Concept 1. We could recognize the text in the photo of the label and perform a full-text search in a PostgreSQL database.
Concept 2. We could use one of the Machine Learning technologies like the Vuforia Engine.

How we evaluated recognition algorithms

To assess the quality of the recognition algorithm, we used a statistical method (check https://en.wikipedia.org/wiki/Type_I_and_type_II_errors).

We created a test set of 73 photos from the most popular manufacturers. We included an equal number of photos of labels with no text, medium, and a lot of text in the test set.

Next, we made up a JSON file that contained metadata for each label and a link to a photo in an AWS S3 bucket.

For automatic testing, we needed a script that would iterate through all the photos in a folder and make requests to our Backend server. The server will use two search algorithms. In the first case, PostgreSQL full-text search. In the second case, it will use the Vuforia Engine. After each server response, the script will complete the JSON file with search results. At the end of the script, the script will count the number of correct and incorrect search results for the label photo.

The server can return one of three search results:

the server replied that the wine was found, and its result matched the correct answer;
the error of the first type: the server replied that the wine was not found, but it was in our database;
the error of the second type: the server replied that the wine was found but made a mistake and specified another wine.

With the help of the script, we could test each of the two algorithms in just a few minutes and get the number of correct answers and the number of errors of the first and second types for each. By changing algorithm configuration parameters, such as weights (explanation below) for full-text search and photo quality for Vuforia Engine, we evaluated the algorithm again and again. In the end, we found the optimal configuration with the maximum number of correct answers and the minimum number of errors.

PostgreSQL Full Text Search Algorithm

We implemented this functionality on the server to test the first concept. The user takes a photo of the label in the mobile application and sends a request to the server. Next, the server will convert the image to Base64 encoding and access the Google Cloud Vision service (Cloud Vision API) to extract text from the photo. The response comes in the form of a string (line) of text that contains all the text that could be recognized on the label. The server uses this text for full-text searches in the PostgreSQL database. See details about full-text searches here:

https://www.postgresql.org/docs/current/textsearch-intro.html.

Let's imagine that information about wine is contained in a table, and each column contains the name of the wine, the name of the manufacturer, the grape variety, the year of release, the country, the region, and the capacity of the bottle. For full-text search in a PostgreSQL database, we will create a text vector and assign a weight to each column. Possible values of the weight coefficients are D=0.1, C=0.2, B=0.4, A=1.

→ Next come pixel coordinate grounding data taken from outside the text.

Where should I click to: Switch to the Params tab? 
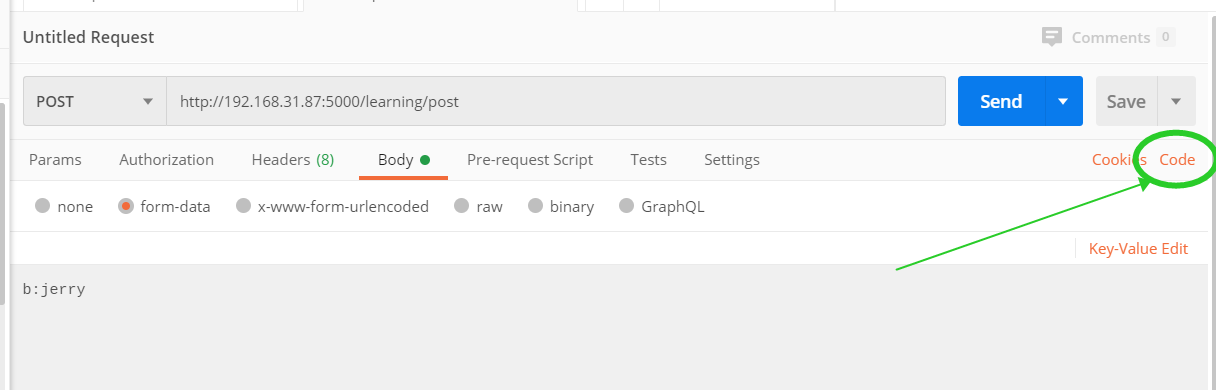point(55,160)
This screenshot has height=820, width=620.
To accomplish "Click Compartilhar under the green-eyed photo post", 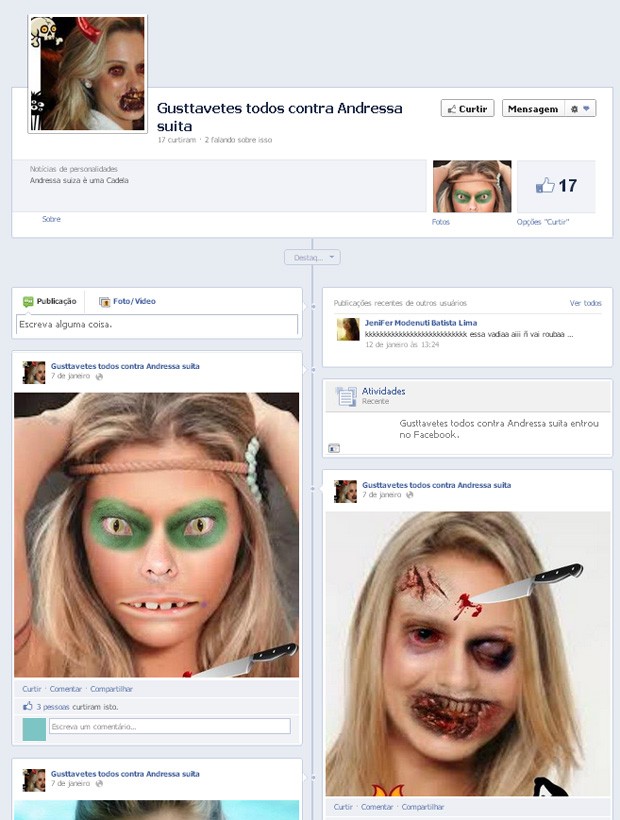I will [x=111, y=689].
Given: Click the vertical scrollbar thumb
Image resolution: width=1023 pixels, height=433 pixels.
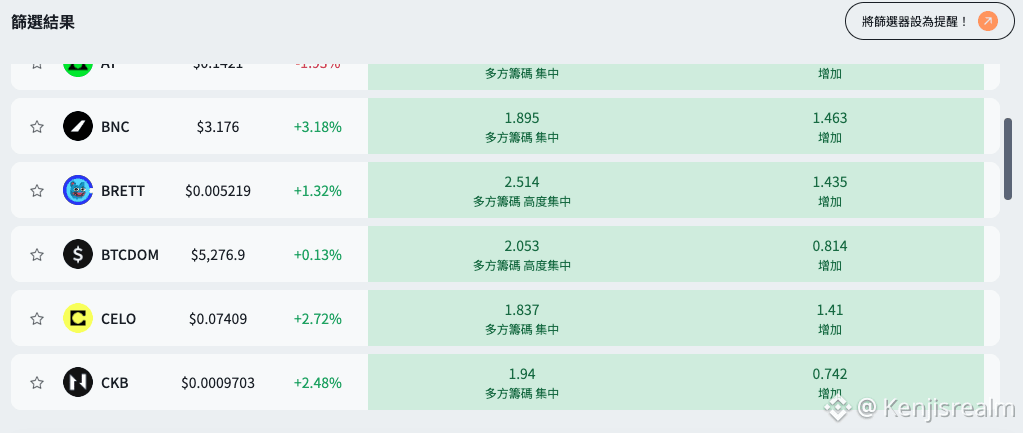Looking at the screenshot, I should tap(1008, 159).
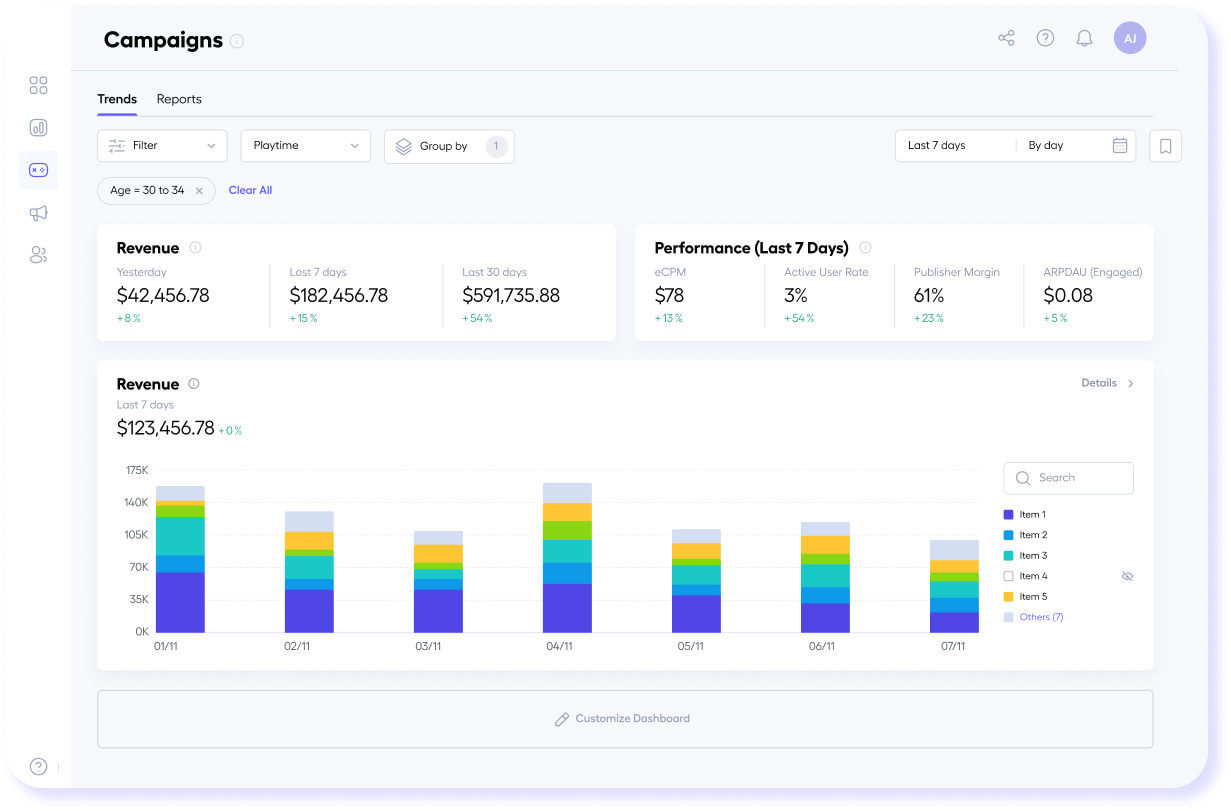Screen dimensions: 1231x811
Task: Click the bookmark save view button
Action: (x=1165, y=146)
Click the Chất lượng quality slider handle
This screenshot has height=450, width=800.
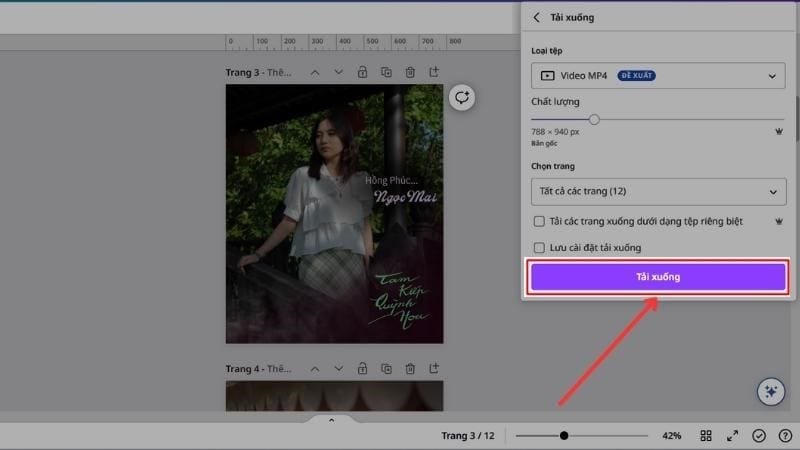coord(594,119)
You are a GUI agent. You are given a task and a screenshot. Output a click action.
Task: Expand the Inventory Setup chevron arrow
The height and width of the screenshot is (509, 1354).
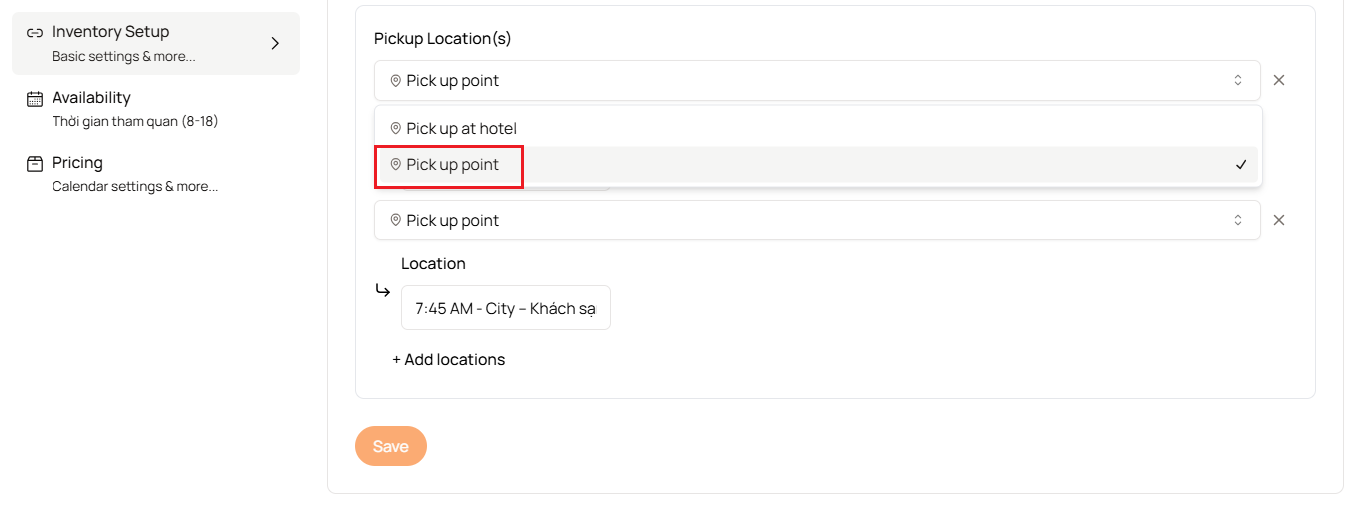tap(275, 43)
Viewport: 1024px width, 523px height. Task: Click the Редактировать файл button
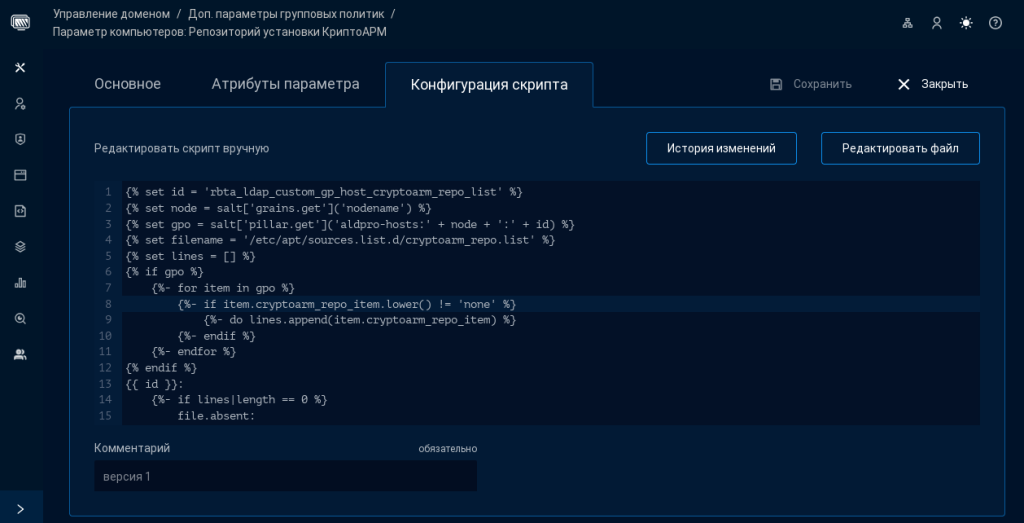tap(900, 148)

Empirically, we have selected the best weights for our sample: wine_producer=1.0; wine_name=1.0; country, region, subregion=0.4; variable=0.2; bottle_size=0.1.

After evaluating this algorithm, we obtained the following statistics:

Table A.1 - Number of errors using PostgreSQL full-text search

Item	Total
Number of images	73
Correct results	51
Type 1 errors	16
Type 2 errors	6

If this algorithm is slightly complicated, it can be crucially improved. We noticed that the critical search parameter is the wine producer. If the manufacturer is found correctly, then the search by other parameters can be significantly narrowed, and the number of manufacturers is small. If the manufacturer were determined incorrectly, the search by other parameters would give a deliberately false result, which we can see by the number of type 2 errors.

The improved algorithm should search for two iterations. First, find the manufacturer, and only in the case when it was found, correctly perform the second iteration of the search among the list of wines from this manufacturer.

However, we did not complicate the search algorithm and decided to test the second concept using the Vuforia Engine machine learning model.

Algorithm using Vuforia Engine

Information about Vuforia Engine you can view here: https://library.vuforia.com/objects/image-targets.

We created a Vuforia account and used a ready-made test set of photos. Vuforia allows you to easily integrate your engine into the Unity platform using the SDK (check https://library.vuforia.com/getting-started/getting-started-vuforia-engine-unity).

We made up a Unity project, connected the SDK, and used the webcam. We loaded target photos of labels using varying quality into Vuforia Engine and showed actual bottles with labels in front of a webcam. We found that the target photo should have good contrast and should be taken in good lighting. The same photograph of the label in different quality gives very different results.

Vuforia assigns a conditional rating to the photo (in points from 0 to 5):

Pictures with a rating of 2 points and below could be recognized better. It takes a long time to show the label to the camera before it can be recognized. Photos with this rating are not suitable for the application;
Photos with a rating of 3 points were recognized well;
Photos with a rating of 4 and 5 points were recognized ideally as soon as the label hit the camera lens;
Contrast photos performed much better, and monochrome photos performed significantly worse;
Recognition did not work well if there were spots or dirt on the label, even small ones;
If the photo is bent in front of the camera and rotated at different angles, it is recognized well regardless.

We used the Vuforia REST API for automated testing.

(Check https://library.vuforia.com/articles/Solution/How-To-Use-the-Vuforia-Web-Services-API.html).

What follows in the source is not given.